Trump's Federal Voter List Order Sparks 23-State Lawsuit as Virginia Redistricting Vote Proceeds
Twenty-three states and DC are suing Trump over an executive order that would force the Department of Homeland Security to compile a federal voter list and block mail-in ballots for anyone not on it. The order won't affect Virginia's ongoing redistricting referendum, but legal experts say it's a blatant violation of the Constitution's Election Clause, which gives states—not presidents—the power to run elections.
President Donald Trump is facing a multi-state lawsuit over an executive order that would hand the Department of Homeland Security control over who gets to vote by mail in federal elections. Virginia Attorney General Jay Jones announced Friday that the commonwealth has joined 22 other states and the District of Columbia in challenging what he called "a blatant attempt by Donald Trump to sow confusion and distrust in our democratic processes."
The order directs DHS to compile a list of eligible voters using the Systematic Alien Verification for Entitlements (SAVE) program—a database designed to verify citizenship for government benefits that has repeatedly flagged actual citizens as ineligible. Under Trump's directive, the United States Postal Service would be barred from sending ballots to anyone not on that federal list.
"This order does not affect balloting for the April 21 referendum, but if left in place it will disenfranchise voters in the November election," Jones said. More than 219,000 Virginians have already voted early by mail in the redistricting referendum, according to the Virginia Public Access Project.
Constitutional Overreach
Legal experts say the order is dead on arrival in court. "The Election Clause of the Constitution, Article 1, Section 4, gives primary responsibility for setting election policy to the state legislatures and secondary responsibility to Congress," said David Becker, executive director of the Center for Election Innovation and Research. "It gives zero responsibility to the president or the executive branch, unless Congress has expressly authorized it through some kind of legislation."
Translation: Trump is trying to seize power the Constitution explicitly denies him.
The White House defended the move with boilerplate rhetoric. "Election integrity has always been a top priority for President Trump," said spokesperson Abigail Jackson. "The President will do everything in his power to defend the safety and security of American elections and to ensure that only American citizens are voting in them."
That talking point ignores the fact that noncitizen voting in federal elections is already illegal and vanishingly rare. What the order would actually do is create chaos, suppress turnout, and hand the executive branch unprecedented control over who gets to participate in democracy.
Separate Lawsuit from Civil Rights Groups
The Lawyers' Committee for Civil Rights Under Law, the NAACP, Common Cause, and Black Voters Matter Fund have filed their own lawsuit challenging the order. "Americans in every corner of our country, rural and urban, Black and white, rich and poor, healthy and infirm, civilian and servicemember, have participated in mail-in voting for decades without issue," said NAACP President Derrick Johnson. "This executive order sows chaos and discourages voter participation in the midterm elections."
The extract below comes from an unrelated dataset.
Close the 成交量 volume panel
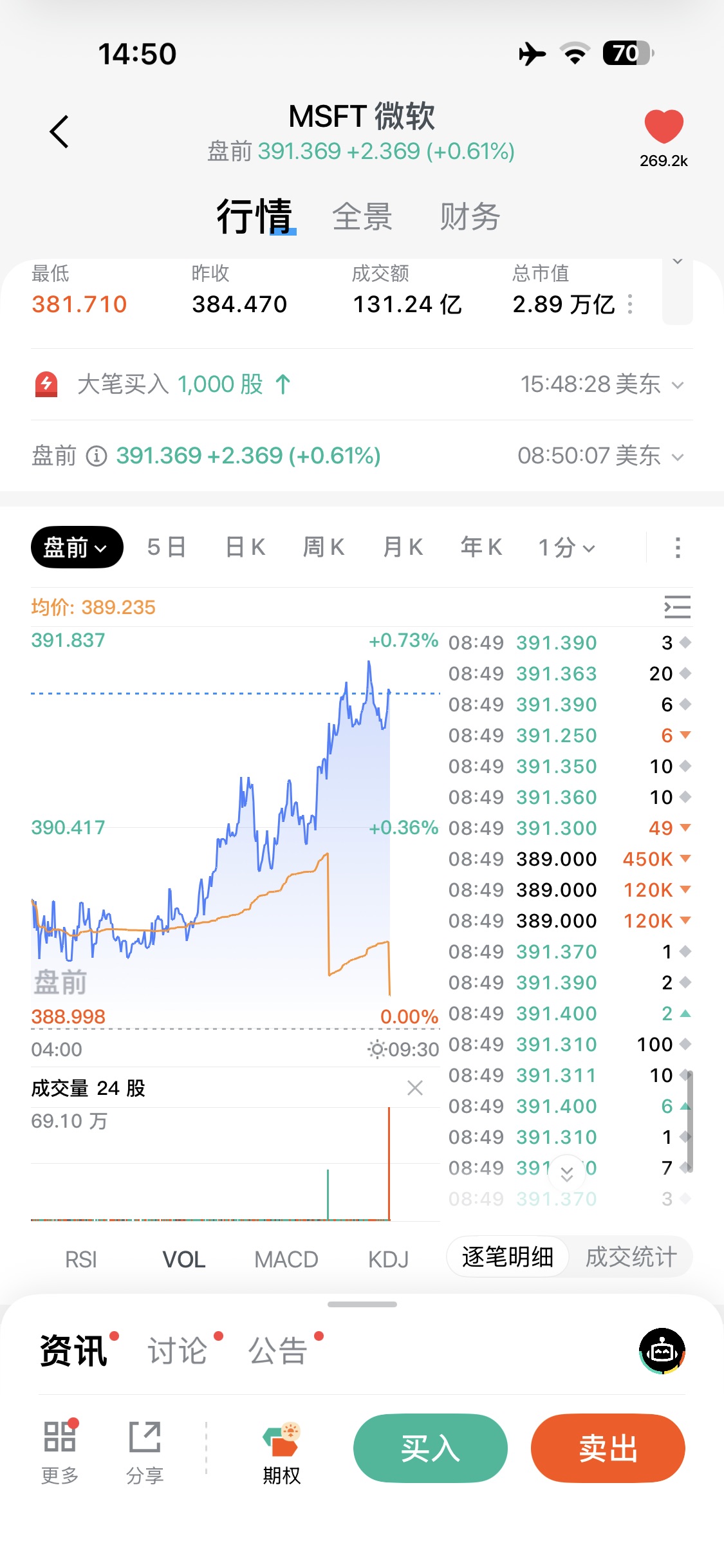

Rob Weiner, Voting Rights Project director at the Lawyers' Committee, said he expects the DC court to move quickly. "She has already issued an order in the case saying that she wants us to file stuff this week, so she will move very fast."
Virginia's Voting Record
The stakes are high. Nearly half a million Virginians voted by mail in 2024. In 2022, 285,000 people used mail-in ballots. In 2020, when Virginia first legalized no-excuse absentee voting during the pandemic, more than a million voters cast ballots by mail.
Former Governor Glenn Youngkin had signed an executive order directing Virginia to use the SAVE database for voter verification—the same flawed system Trump now wants to impose nationwide. Current Governor Abigail Spanberger reversed that order and rejoined the Electronic Registration Information Center, a nonprofit that helps 26 states share voter data to catch duplicate registrations, deceased voters, and people who have moved.
The SAVE program, by contrast, has a documented history of incorrectly flagging citizens. Using it as the gatekeeper for mail-in voting would inevitably disenfranchise eligible voters—which may be the point.
What Happens Next
The Massachusetts lawsuit is one of multiple legal challenges that will determine whether Trump can unilaterally rewrite election rules in the middle of a midterm cycle. The Constitution is clear: states run elections, not presidents. But this administration has shown little interest in constitutional limits when they get in the way of consolidating power.
For now, Virginia's redistricting referendum proceeds unaffected. But if Trump's order stands, November's federal elections could look very different—and far fewer Americans might get the chance to vote.